The first instance of the saying located by QI occurs in October of 1931 in the “On Broadway” column of Walter Winchell. The column features Winchell’s specialized vocabulary, e.g., “collabed” for collaborated, and “niftied” for making a nifty or clever remark [WSW]:

Funny crack that one…I mean when somebody asked George S. Kaufman (who collabed on “Band Wagon”) how he liked the “Vanities” show…”I saw it under bad conditions,” he niftied, “the curtain was up.”

In 1932 the Washington Post attributes the jest to Groucho Marx instead of Kaufman [WPC]:

Groucho Marx … never has written dramatic criticism, but when asked about a recent Broadway show, he declared, “I saw it under unfavorable circumstances. The curtain was up!”

Here are additional selected citations in chronological order. In 1933 the city editor of the New York Herald Tribune, Stanley Walker, writes about the joke in his book “The Night Club Era”. Walker claims that it was Groucho Marx who originally told the joke to George S. Kaufman.
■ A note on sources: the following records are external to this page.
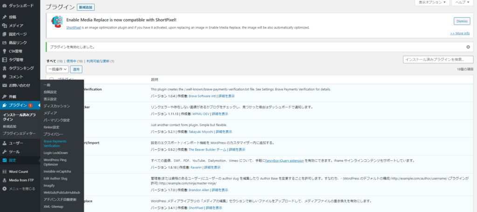This screenshot has height=212, width=477.
Task: Collapse sidebar with メニューを閉じる icon
Action: click(x=5, y=189)
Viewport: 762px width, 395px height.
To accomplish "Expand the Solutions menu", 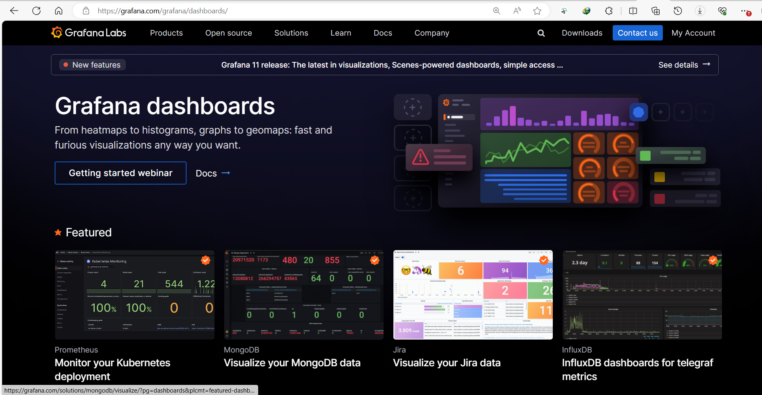I will pos(291,33).
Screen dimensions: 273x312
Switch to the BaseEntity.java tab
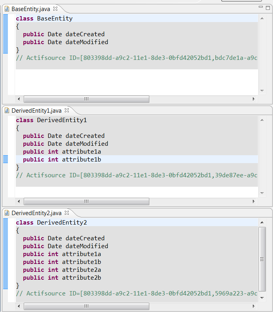pos(31,9)
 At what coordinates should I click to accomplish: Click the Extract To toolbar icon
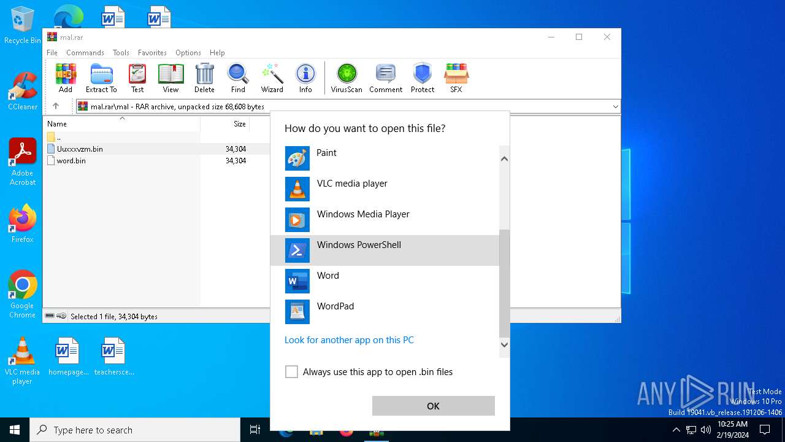[x=101, y=78]
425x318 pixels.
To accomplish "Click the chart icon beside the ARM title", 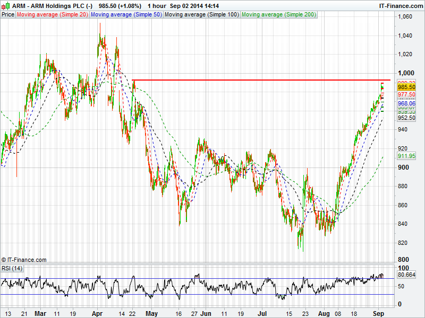I will point(6,5).
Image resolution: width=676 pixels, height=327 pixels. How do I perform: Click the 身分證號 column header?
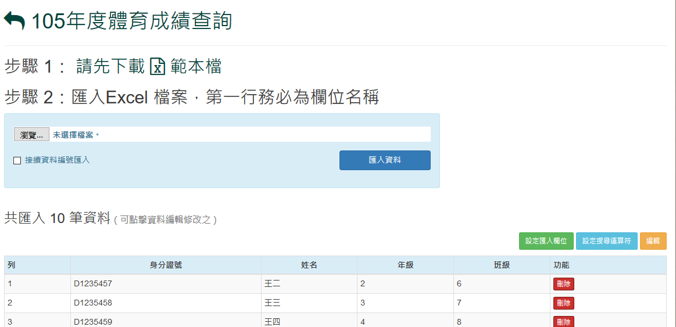166,265
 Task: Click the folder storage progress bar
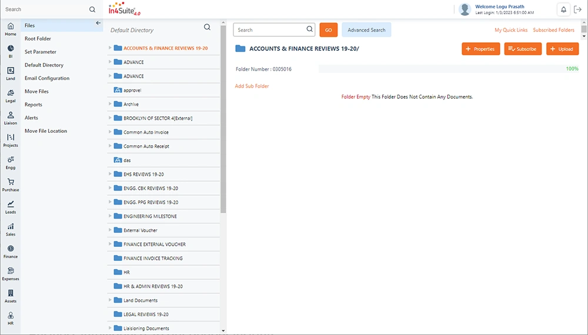(x=441, y=69)
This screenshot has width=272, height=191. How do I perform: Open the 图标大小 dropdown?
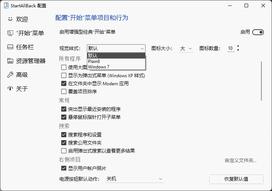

The man whose theatrical production was criticized, Earl Carroll, saw the remark in Winchell’s column and viewed it as yet another attack from the powerful commentator. Carroll then confronted Winchell at a large party [NCE]:

Winchell, however, had been roasting Carroll’s shows for many years. Only a few days before the scene at the Casino he had printed in his column a quip credited to George S. Kaufman and Groucho Marx. Kaufman said to Marx: “What do you think of Earl Carroll’s ‘Vanities’?” and Marx replied: “I had rather not say. I saw it under bad conditions–the curtain was up.”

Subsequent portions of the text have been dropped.